## PASSAGE SHOWN
+ + + + +

The AI tool AlphaFold has been improved so that it can now predict the shape of very large and complex protein structures. Linköping University researchers have also succeeded in integrating experimental data into the tool. The results, published in Nature Communications, are a step toward more efficient development of new proteins for, among other things, medical drugs.

In all living organisms, there is a huge variety of proteins that regulate cell functions. Basically, everything that happens in the body, from controlling muscles and forming hair to transporting oxygen into the blood and digesting food, involves proteins. But proteins are also found outside the body in, for example, detergents and medical drugs.

Proteins are large molecules consisting of 20 different amino acids that stick together in long rows, much like beads in a necklace. The sequences, or chains, can be anything from 50 up to a few thousand amino acids long. This gives rise to several billion different combinations, which in turn determine the three-dimensional shape of the protein. Depending on the shape of the protein chain, that is, the way it is folded, the protein has completely different functions.

+ + + + +

## INFORMATION
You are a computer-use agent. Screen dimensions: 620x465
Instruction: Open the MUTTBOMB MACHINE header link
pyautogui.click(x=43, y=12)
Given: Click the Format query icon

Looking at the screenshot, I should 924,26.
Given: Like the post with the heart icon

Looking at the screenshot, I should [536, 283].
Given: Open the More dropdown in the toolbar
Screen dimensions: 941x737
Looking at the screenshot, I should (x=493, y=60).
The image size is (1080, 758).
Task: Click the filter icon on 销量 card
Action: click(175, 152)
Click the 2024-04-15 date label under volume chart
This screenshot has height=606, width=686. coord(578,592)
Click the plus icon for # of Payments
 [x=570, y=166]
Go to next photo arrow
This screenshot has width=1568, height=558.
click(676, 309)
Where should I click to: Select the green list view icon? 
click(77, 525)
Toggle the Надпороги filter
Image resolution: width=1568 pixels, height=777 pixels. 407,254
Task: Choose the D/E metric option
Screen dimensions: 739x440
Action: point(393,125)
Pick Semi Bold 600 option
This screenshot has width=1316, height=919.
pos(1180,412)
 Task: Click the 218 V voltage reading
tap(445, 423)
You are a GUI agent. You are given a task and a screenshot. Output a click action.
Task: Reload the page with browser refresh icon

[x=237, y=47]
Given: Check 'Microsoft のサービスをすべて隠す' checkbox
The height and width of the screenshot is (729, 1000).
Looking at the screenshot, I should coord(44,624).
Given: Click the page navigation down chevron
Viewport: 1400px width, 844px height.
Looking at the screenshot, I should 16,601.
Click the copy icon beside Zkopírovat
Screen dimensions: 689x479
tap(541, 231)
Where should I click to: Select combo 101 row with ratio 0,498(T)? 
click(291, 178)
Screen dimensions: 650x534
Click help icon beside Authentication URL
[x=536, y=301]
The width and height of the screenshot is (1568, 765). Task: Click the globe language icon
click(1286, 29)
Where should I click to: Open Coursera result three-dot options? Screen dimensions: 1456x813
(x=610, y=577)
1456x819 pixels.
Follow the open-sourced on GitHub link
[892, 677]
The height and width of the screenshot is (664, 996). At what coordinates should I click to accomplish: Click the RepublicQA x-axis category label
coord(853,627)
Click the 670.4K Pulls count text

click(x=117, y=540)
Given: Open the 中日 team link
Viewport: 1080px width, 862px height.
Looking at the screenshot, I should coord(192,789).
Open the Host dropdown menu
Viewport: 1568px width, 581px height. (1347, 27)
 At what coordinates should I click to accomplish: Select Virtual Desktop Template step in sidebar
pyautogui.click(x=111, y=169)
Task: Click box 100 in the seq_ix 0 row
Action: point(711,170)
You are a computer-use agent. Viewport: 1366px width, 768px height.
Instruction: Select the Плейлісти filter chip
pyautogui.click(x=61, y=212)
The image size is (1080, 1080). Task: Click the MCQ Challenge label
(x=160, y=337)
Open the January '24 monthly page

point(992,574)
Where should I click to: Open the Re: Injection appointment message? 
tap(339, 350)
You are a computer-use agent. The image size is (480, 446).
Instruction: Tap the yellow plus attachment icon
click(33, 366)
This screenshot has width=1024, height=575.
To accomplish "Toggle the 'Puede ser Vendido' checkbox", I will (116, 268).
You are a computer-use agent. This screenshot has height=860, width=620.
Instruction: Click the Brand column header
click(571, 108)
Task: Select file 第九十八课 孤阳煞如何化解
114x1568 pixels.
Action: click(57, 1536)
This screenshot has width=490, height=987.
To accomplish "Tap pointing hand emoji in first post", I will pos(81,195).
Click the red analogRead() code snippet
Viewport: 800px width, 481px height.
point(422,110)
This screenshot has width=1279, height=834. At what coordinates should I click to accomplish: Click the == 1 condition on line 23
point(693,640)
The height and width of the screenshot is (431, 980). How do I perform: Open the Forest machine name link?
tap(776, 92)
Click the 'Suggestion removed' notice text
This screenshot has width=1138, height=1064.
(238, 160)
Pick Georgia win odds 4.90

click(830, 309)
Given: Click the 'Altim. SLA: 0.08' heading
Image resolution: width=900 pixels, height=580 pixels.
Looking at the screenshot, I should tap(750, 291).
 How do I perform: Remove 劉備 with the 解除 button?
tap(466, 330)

+ + + + +

## PROBLEM DETAILS
Could you transcribe the AlphaFold passage starting at "In all living" and ending at "completely different functions."? You can set the items aside; they aren't needed.

## REPLY TO THE EXERCISE
In all living organisms, there is a huge variety of proteins that regulate cell functions. Basically, everything that happens in the body, from controlling muscles and forming hair to transporting oxygen into the blood and digesting food, involves proteins. But proteins are also found outside the body in, for example, detergents and medical drugs.

Proteins are large molecules consisting of 20 different amino acids that stick together in long rows, much like beads in a necklace. The sequences, or chains, can be anything from 50 up to a few thousand amino acids long. This gives rise to several billion different combinations, which in turn determine the three-dimensional shape of the protein. Depending on the shape of the protein chain, that is, the way it is folded, the protein has completely different functions.